C., I know its not easy and I'm going to give advice in the most polite way that I can because I know you're already stressed to the max.

My mom was in a similar situation to you. My brother and sister are both lacking in parenting skills sometimes and because of this, my mom tends to take over and "help" then feel angry and hurt because she feels taken advantage of. The more she helps, the less they do. She babysits both of their kids, takes them to all their doctor appointments, pick up and drop off for school, meetings with teachers, buys groceries, school supplies, clothing, etc....and on and on and on. The more she does...the more they LET her do. I once asked my brother if his son wanted some strawberry ice cream and he looked at my mom and said "I don't know, does he".

As the person who lives away from home, with my own little ones that I CARE FOR ON MY OWN, and views everything from the outside looking in, I can only tell you that you need to follow your younger childrens' lead and just stop. I know its gonna be hard, because as my mom says, she's doing it for the sake of the grandchid.
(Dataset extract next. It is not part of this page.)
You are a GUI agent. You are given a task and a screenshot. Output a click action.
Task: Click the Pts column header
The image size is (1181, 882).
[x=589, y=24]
But you have to realize sooner rather than later that the more you do "for the child's sake" the more your own child will take advantage.

I think the saddest moment for me was when my hubby and I announced that we were expecting our first child, my dad looked at me with a smile and then said to my mom "FINALLY, I'll get to be an ACTUAL grandparent instead of a parent stand in". I only wish my brother and sister had been there to hear it and see how this effects EVERYONE else.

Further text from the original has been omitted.